Hopefully DevOps is an integral part of your development process. But that doesn’t mean it should march to the same drumbeat. That multi-week cycle that suits the dev team isn’t always a great fit for DevOps. That’s why DevOps lends itself to a different workflow than Scrum.
Much of DevOps’ underlying philosophy descends from lean and just-in-time manufacturing techniques, where the work cycles are shorter. In these environments, the workflow of choice is Kanban. Kanban breaks jobs down into small, easily completed tasks, often represented by notecards or Post-its (the word Kanban means 'card' in Japanese) in columns on a board, or a wall, each representing a different phase of the value chain.
The focus in Kanban is on completing tasks, limiting work in progress and delivering immediate value. Because Kanban cycle times are measured in two hours or a day, this model is a great fit for DevOps, where you’re frequently ticking off small, discrete tasks and moving on to the next thing.
Kanban and Scrum aren’t mutually exclusive. In fact, they complement each other quite nicely, and when used for DevOps tasks, they allow your fast development cycles to go even faster. The more inefficient the Scrum team, the more they’ll tend to benefit from DevOps with Kanban. It’s especially useful in organizations new to Agile, where teams tend to carve off more than they can do in a sprint.

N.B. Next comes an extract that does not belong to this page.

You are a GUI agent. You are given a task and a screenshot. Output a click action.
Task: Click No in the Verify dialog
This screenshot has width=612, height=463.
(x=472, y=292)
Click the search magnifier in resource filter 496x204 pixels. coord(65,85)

A DevOps team using Kanban is constantly analyzing the software development and delivery value chain and identifying inefficiencies. These will often come up in the sprint retrospective, but you shouldn’t be afraid to add to the DevOps backlog throughout the sprint. Give the process some flexibility, prioritizing DevOps work with the shortest cycle time and the largest impact on improving story flow.
The goal is to go smooth, not fast. Fast will follow smooth. At the start of a project, Scrum developers will be going slow at the beginning, laying down a solid foundation of clean architecture, and automated tests that will allow them to keep their pace sprint after sprint. Meanwhile DevOps, using Kanban, can smooth out Scrum’s initial fits and starts by quickly building the infrastructure to make the development team more efficient. By decoupling DevOps from the Scrum development cycle, DevOps can make quick improvements that deliver huge value to the devs.

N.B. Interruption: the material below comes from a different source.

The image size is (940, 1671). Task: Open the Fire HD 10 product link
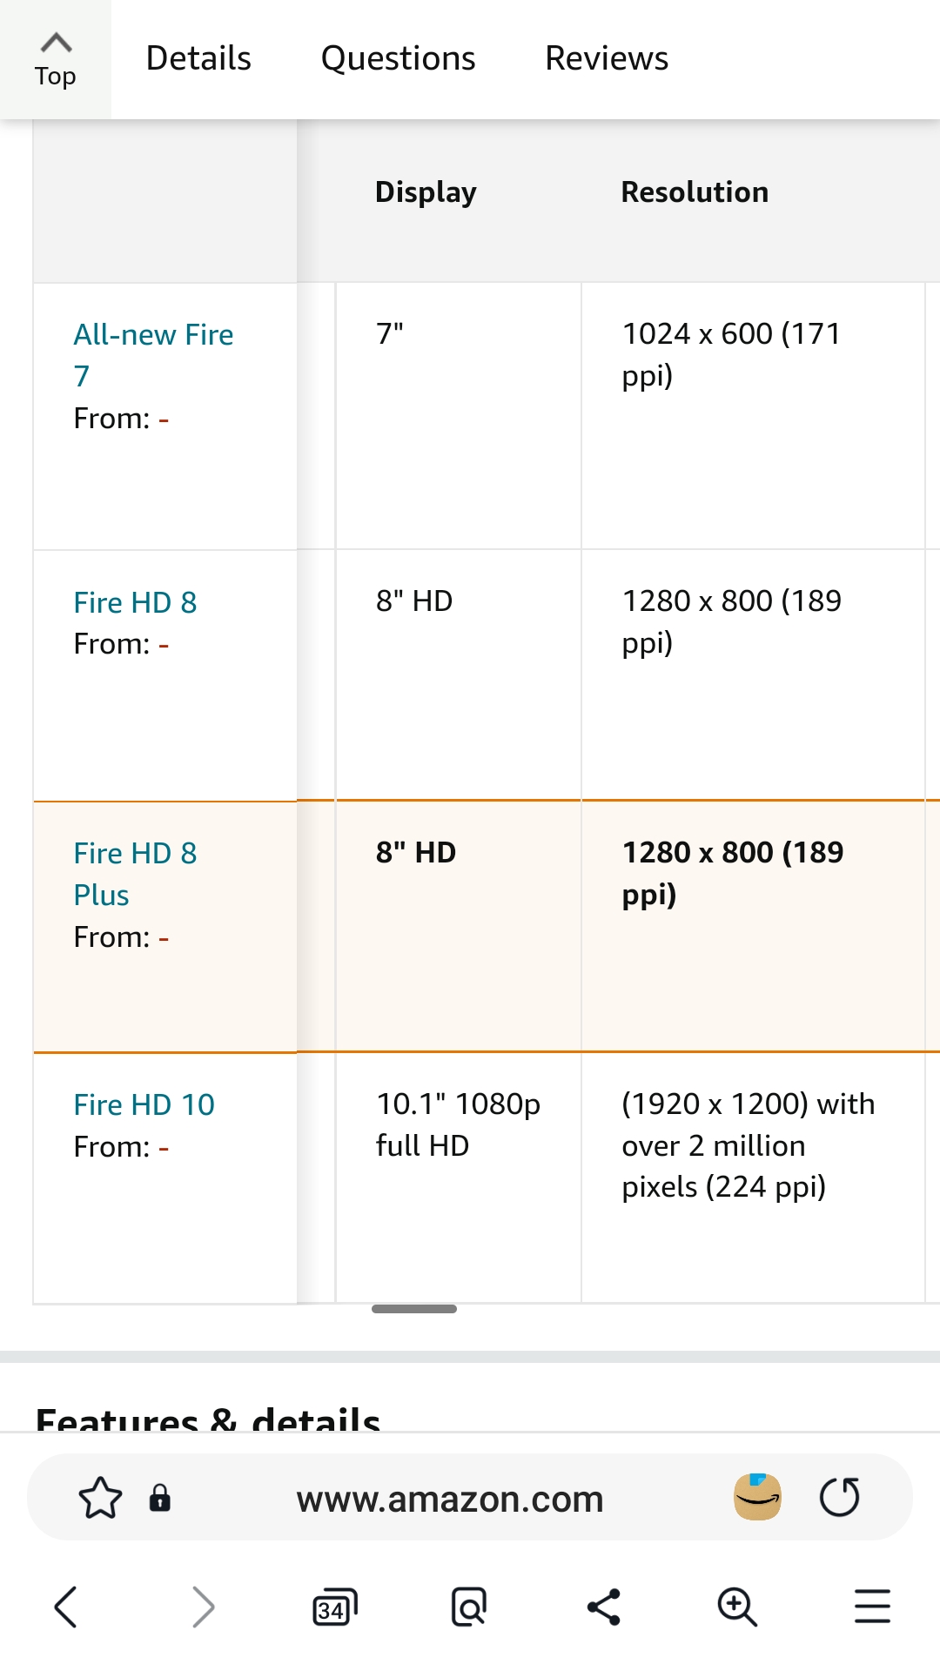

As a rule of thumb, you should automate anything you do manually twice. Once you’re knocked off the trivial inefficiencies, you can take on the thornier issues, like code review. Automate as much of the code-review process as possible using static analysis tools, linting, code coverage tools and code mergeability testing. That’s the stuff that eats up a code reviewer’s cycles and doesn’t add much value. Reserve precious code review time for things that matter: algorithmic efficiency, maintainability, adherence to patterns and the like. Focus on adding value by making your code more sustainable, and leave the nitpicking on camel-casing and brace placement to automation.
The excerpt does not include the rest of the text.